AMHERST – The Nature Conservancy of Canada is well on its way to protecting a vital moose corridor across the Isthmus of Chignecto.
Speaking to members of the Amherst Rotary Club on Monday, the NCC’s Nova Scotia program manager Craig Smith said a habitat corridor is vital to the survival of the Mainland moose in Nova Scotia.
“We believe the Chignecto isthmus is the only real opportunity left to bolster our Nova Scotia endangered Mainland moose population without having to go through the ridiculous act of trucking some moose in,” Smith said. “We’ve been working with our partners in government to secure an intact habitat corridor. The idea is if we secure the habitat now there will be an opportunity for large mammals, like moose and other animals, to move across that landscape.”
A key part of the effort was the much-publicized Moose Sex project that raised money to purchase several pieces of land on both sides of the Nova Scotia-New Brunswick border. Smith said the Nova Scotia campaign raised the money it needed, while work is still proceeding to purchase the land it has identified in New Brunswick.

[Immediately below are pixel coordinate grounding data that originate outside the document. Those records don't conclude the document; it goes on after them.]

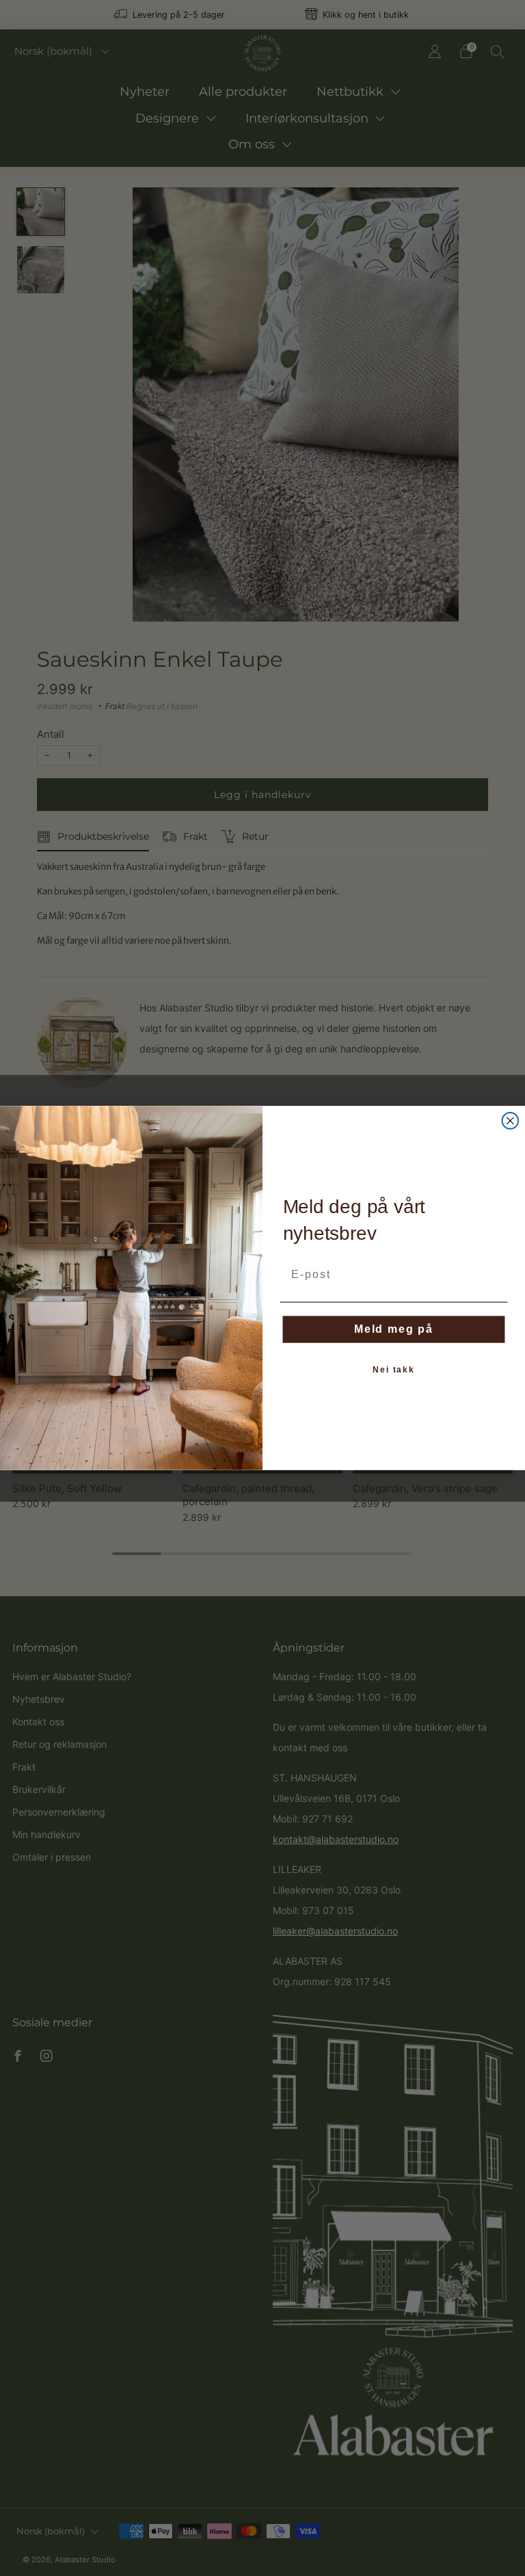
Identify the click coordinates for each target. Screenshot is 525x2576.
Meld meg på (393, 1329)
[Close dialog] (510, 1121)
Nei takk (394, 1370)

Smith said the project garnered national and international headlines with stories in the Toronto Star, Time Magazine and the Times newspaper in the United Kingdom. The international exposure has also paid dividends in donations which came from as far as Australia and New Zealand.
Smith said it’s vital to protect the isthmus, adding there’s an abundant moose population in New Brunswick but a serious lack of Mainland moose in Nova Scotia.
On top of that, he said, there are 245 records of 20 provincially rare plant species along the isthmus, various rare wetland types and 59 breeding birds including declining and threatened species.
The isthmus project is just one of several underway in Nova Scotia, with others along the Eastern Shore and the South Shore. The Northumberland Strait project, that includes the shoreline in both Nova Scotia and New Brunswick, also includes work to protect the Pugwash Estuary.
He said the NCC takes a business based and science driven approach to land conservation with its efforts focused on conservation planning, land securement and land stewardship.
“There is a need societally to conserve species and ecosystems on the landscape,” he said. “While government works on the Crown land side, we work on the private land side.”
The organization develops conservation plans that focus on detailing the species, the ecosystems and biodiversity in eco-regions across the continent. From there sensitive lands are identified and work begins to acquire them. After they’re acquired, the NCC manages them.
The NCC also works with communities on its stewardship plans and considers how land is being used and how it can be conserved while being sensitive to community needs at the same time.
To date, there are 25,000 acres protected in Nova Scotia, 50,000 acres in Atlantic Canada and 2.6 million acres across Canada.